Tribunes

Crise diplomatique entre l’Iran et les Etats-Unis: c’est le peuple qui souffre

TRIBUNE – Un an après la décision du président Trump de se retirer de l’accord nucléaire avec l’Iran, les relations entre Washington et Téhéran sont au bord de l’explosion.

Les craintes de confrontation entre Washington et Téhéran ont été ranimées après que les forces iraniennes aient abattu un drone américain qui se trouvait selon eux dans leur espace aérien. Sur Twitter, Donald Trump a confirmé avoir annulé au dernier moment une opération militaire contre l’Iran qui devaient viser trois sites et qui aurait pu causer 150 morts.

Les tensions montent depuis que Donald Trump s’est retiré de l’accord nucléaire de 2015. S’il s’est retiré de cet accord, ce n’est pas seulement pour annuler l’accord qu’avait passé son prédécesseur, le président Obama, mais c’est surtout parce qu’il voulait mettre en place un embargo économique pour forcer le régime iranien à renoncer à son programme nucléaire, à ses ingérences dans des pays de la région, et au développement du programme de missiles balistiques.

Trump est convaincu que les pressions exercées vont forcer l’Iran à accepter de négocier un accord englobant le nucléaire, le programme balistique et ses activités néfastes au Moyen-Orient.
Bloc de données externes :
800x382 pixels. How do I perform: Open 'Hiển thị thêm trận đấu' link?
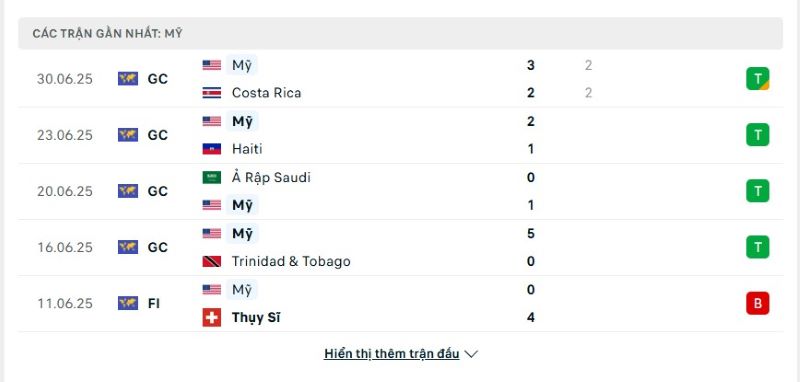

Il aussi pense qu’en exerçant des pressions économiques sur l’Iran, le pays pourrait être contraint de changer fondamentalement ses habitudes ou de risquer un effondrement économique et un changement de régime de l’intérieur.

Trump sait que le pays va mal et il en joue pour mener à bien sa politique iranienne. Le retour des sanctions américaines a contribué à priver Téhéran de financer ses milices à travers le Moyen-Orient, ce qui a déjà été réclamé par la population.

Malgré 150 milliards de dollars débloqués par l’accord nucléaire de 2015, le peuple iranien est plus appauvri que jamais et selon les estimations des autorités iraniennes, plus de 50 millions de personnes se trouvent sous le seuil de pauvreté.

Comme le rapporte au quotidien le CNRI, l’opposition organisée, la situation pour les Iraniens est terrible depuis des années. Nombre d’entre eux, dans la classe moyenne ont basculé dans la pauvreté du jour au lendemain. Il y a des grèves et des manifestations presque tous les jours et un peu partout à travers le pays. Ces mouvements populaires sont soutenus par les unités de résistance que les mollahs répriment sévèrement. Les Iraniens réclament un meilleur climat économique et une gouvernance plus réactive. Mais au lieu de stimuler la croissance économique, le gouvernement iranien dépense des milliards de dollars pour soutenir le terrorisme.

Le gouvernement iranien essaie de répondre à la crise dans le golfe persique, après l’entrée des navires de guerre américain, par davantage de répression interne afin d’éviter le scénario catastrophe d’une révolte dans les villes ravagées par les inondations du printemps et par la crise économique et financière. Les mollahs estiment que même un affrontement limité dans le Golfe ne serait pas dangereux tant que le peuple restera sous contrôle.

Le système politique iranien donne l’impression d’être perdu et de n’avoir aucune vision du futur. Or, la république des mollahs n’a pas les moyens de poursuivre cette politique de l’immobilisme. Le peuple gronde et ne souhaitent pas que la théocratie survive.

En attendant, l’Iran, dos au mur, vient de reprendre ses tactiques d’Etat voyou et réagit par des attaques terroristes comme il le fait depuis 40 ans. On a pu le constater ces dernières semaines avec les attaques des gardiens de la révolution contre les tankers et le drone américain.

Le régime au pouvoir en Iran se considère en danger, non seulement à cause de la pression maximale exercée par les États-Unis, mais aussi à cause du mécontentement d’un peuple motivé pour un changement et encadré par des unités de résistance étendues dans tout le pays.

Un changement de régime est devenu un impératif pour la paix et la sécurité au Moyen-Orient et dans le monde. Avec le CNRI (une coalition des forces démocratiques et laïques), le pays bénéficie d’une alternative politique capable d’offrir une solution au pays. Cependant, pour accélérer le mouvement, les puissances mondiales doivent dès maintenant mettre fin à l’ère de la complaisance.